─── GIVEN RECORDS ───
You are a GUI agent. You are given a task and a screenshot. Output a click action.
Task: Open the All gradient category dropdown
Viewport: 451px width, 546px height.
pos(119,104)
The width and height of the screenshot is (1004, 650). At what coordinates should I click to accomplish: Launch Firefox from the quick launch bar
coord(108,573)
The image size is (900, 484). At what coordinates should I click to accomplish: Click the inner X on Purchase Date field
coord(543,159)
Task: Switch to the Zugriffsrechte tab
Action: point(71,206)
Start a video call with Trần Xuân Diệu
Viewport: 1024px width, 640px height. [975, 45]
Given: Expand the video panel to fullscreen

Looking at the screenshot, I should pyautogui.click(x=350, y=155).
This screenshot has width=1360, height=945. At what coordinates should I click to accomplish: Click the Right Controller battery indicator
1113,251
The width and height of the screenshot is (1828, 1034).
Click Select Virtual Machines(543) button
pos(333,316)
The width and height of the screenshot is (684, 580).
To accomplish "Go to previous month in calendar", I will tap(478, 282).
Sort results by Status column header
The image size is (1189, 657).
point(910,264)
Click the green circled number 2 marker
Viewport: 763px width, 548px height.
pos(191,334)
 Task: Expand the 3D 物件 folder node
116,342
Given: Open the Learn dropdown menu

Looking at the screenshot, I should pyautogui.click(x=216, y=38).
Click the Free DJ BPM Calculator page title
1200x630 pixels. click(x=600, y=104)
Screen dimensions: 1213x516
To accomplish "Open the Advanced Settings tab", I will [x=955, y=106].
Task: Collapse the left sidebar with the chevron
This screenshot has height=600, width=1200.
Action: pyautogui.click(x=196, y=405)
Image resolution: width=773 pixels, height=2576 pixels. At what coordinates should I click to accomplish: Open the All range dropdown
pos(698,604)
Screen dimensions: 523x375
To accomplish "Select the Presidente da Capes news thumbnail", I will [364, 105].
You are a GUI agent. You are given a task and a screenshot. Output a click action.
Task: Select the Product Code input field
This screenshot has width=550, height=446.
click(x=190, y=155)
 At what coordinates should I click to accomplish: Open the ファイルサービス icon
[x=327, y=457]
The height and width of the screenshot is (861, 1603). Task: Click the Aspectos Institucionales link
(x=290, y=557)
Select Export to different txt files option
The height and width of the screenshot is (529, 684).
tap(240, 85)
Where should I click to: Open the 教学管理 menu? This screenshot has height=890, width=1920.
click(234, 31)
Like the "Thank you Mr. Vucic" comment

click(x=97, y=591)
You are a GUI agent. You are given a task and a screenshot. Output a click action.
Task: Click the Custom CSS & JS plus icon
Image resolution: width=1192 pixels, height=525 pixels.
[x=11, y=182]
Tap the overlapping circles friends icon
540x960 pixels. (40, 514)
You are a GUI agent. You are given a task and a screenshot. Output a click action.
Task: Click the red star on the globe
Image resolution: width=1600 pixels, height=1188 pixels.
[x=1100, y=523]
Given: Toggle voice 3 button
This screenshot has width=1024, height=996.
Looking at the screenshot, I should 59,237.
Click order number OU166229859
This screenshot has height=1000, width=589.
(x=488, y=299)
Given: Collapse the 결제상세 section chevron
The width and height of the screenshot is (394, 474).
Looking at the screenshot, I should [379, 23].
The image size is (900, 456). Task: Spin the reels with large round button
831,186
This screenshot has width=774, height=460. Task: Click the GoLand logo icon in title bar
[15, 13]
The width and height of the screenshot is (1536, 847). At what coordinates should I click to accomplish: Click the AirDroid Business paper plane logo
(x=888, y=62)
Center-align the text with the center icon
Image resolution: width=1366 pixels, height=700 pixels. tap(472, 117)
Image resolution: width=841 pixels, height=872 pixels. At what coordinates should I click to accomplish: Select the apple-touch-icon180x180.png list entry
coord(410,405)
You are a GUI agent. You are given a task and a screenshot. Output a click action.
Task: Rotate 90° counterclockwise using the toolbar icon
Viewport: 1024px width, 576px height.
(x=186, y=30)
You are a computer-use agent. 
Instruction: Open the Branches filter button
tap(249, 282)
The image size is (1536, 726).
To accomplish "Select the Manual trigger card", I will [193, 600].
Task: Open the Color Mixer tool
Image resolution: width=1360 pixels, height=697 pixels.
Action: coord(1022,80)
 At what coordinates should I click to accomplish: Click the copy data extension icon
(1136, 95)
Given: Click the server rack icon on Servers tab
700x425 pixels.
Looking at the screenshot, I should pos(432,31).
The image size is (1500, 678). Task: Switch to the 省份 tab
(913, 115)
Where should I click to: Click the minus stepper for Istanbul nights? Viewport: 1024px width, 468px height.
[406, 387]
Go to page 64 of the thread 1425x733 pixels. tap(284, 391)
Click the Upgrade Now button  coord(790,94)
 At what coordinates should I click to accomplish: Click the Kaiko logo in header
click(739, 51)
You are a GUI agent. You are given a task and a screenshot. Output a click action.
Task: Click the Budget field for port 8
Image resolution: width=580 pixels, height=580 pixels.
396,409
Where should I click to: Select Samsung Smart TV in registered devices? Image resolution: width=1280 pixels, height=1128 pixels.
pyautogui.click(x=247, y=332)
───
Once you have checked each line above for the string "Collapse", state how many lines contain it and add nothing more.

→ REPLY TO THE TASK
2